= Information provided =

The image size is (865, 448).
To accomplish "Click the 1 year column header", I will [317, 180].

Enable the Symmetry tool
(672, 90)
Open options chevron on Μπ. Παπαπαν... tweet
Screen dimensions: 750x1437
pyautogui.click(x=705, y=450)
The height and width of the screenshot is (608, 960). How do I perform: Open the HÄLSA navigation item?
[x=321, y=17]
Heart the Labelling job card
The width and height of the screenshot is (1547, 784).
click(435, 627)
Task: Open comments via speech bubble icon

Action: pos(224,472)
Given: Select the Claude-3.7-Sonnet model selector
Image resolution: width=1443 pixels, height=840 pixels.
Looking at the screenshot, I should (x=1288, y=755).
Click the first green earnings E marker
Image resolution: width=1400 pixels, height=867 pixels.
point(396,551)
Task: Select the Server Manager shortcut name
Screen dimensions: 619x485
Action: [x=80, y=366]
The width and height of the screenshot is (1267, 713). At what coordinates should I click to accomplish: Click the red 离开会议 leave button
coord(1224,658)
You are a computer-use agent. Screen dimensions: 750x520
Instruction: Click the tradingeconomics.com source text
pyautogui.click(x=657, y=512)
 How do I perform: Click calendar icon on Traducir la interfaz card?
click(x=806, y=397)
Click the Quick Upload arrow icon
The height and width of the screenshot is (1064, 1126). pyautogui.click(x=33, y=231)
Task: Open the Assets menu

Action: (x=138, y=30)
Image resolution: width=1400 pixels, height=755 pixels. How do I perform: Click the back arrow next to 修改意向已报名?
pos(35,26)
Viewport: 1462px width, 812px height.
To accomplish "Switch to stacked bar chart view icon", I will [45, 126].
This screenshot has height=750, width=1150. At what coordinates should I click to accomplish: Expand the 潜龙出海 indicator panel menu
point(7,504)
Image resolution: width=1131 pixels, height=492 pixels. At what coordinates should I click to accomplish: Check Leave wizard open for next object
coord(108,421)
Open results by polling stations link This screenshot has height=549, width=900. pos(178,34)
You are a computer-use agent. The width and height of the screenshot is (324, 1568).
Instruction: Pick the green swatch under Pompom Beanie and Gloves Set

= Exercise description =
Render every line of the records above as a Markdown table with the columns Row and Text. Number the rows in order and leave out blank lines.

= Expected answer =
| Row | Text |
|---|---|
| 1 | The image size is (865, 448). |
| 2 | To accomplish "Click the 1 year column header", I will [317, 180]. |
| 3 | Enable the Symmetry tool |
| 4 | (672, 90) |
| 5 | Open options chevron on Μπ. Παπαπαν... tweet |
| 6 | Screen dimensions: 750x1437 |
| 7 | pyautogui.click(x=705, y=450) |
| 8 | The height and width of the screenshot is (608, 960). How do I perform: Open the HÄLSA navigation item? |
| 9 | [x=321, y=17] |
| 10 | Heart the Labelling job card |
| 11 | The width and height of the screenshot is (1547, 784). |
| 12 | click(435, 627) |
| 13 | Task: Open comments via speech bubble icon |
| 14 | Action: pos(224,472) |
| 15 | Given: Select the Claude-3.7-Sonnet model selector |
| 16 | Image resolution: width=1443 pixels, height=840 pixels. |
| 17 | Looking at the screenshot, I should (x=1288, y=755). |
| 18 | Click the first green earnings E marker |
| 19 | Image resolution: width=1400 pixels, height=867 pixels. |
| 20 | point(396,551) |
| 21 | Task: Select the Server Manager shortcut name |
| 22 | Screen dimensions: 619x485 |
| 23 | Action: [x=80, y=366] |
| 24 | The width and height of the screenshot is (1267, 713). At what coordinates should I click to accomplish: Click the red 离开会议 leave button |
| 25 | coord(1224,658) |
| 26 | You are a computer-use agent. Screen dimensions: 750x520 |
| 27 | Instruction: Click the tradingeconomics.com source text |
| 28 | pyautogui.click(x=657, y=512) |
| 29 |  How do I perform: Click calendar icon on Traducir la interfaz card? |
| 30 | click(x=806, y=397) |
| 31 | Click the Quick Upload arrow icon |
| 32 | The height and width of the screenshot is (1064, 1126). pyautogui.click(x=33, y=231) |
| 33 | Task: Open the Assets menu |
| 34 | Action: (x=138, y=30) |
| 35 | Image resolution: width=1400 pixels, height=755 pixels. How do I perform: Click the back arrow next to 修改意向已报名? |
| 36 | pos(35,26) |
| 37 | Viewport: 1462px width, 812px height. |
| 38 | To accomplish "Switch to stacked bar chart view icon", I will [45, 126]. |
| 39 | This screenshot has height=750, width=1150. At what coordinates should I click to accomplish: Expand the 潜龙出海 indicator panel menu |
| 40 | point(7,504) |
| 41 | Image resolution: width=1131 pixels, height=492 pixels. At what coordinates should I click to accomplish: Check Leave wizard open for next object |
| 42 | coord(108,421) |
| 43 | Open results by polling stations link This screenshot has height=549, width=900. pos(178,34) |
| 44 | You are a computer-use agent. The width and height of the screenshot is (324, 1568). |
| 45 | Instruction: Pick the green swatch under Pompom Beanie and Gloves Set |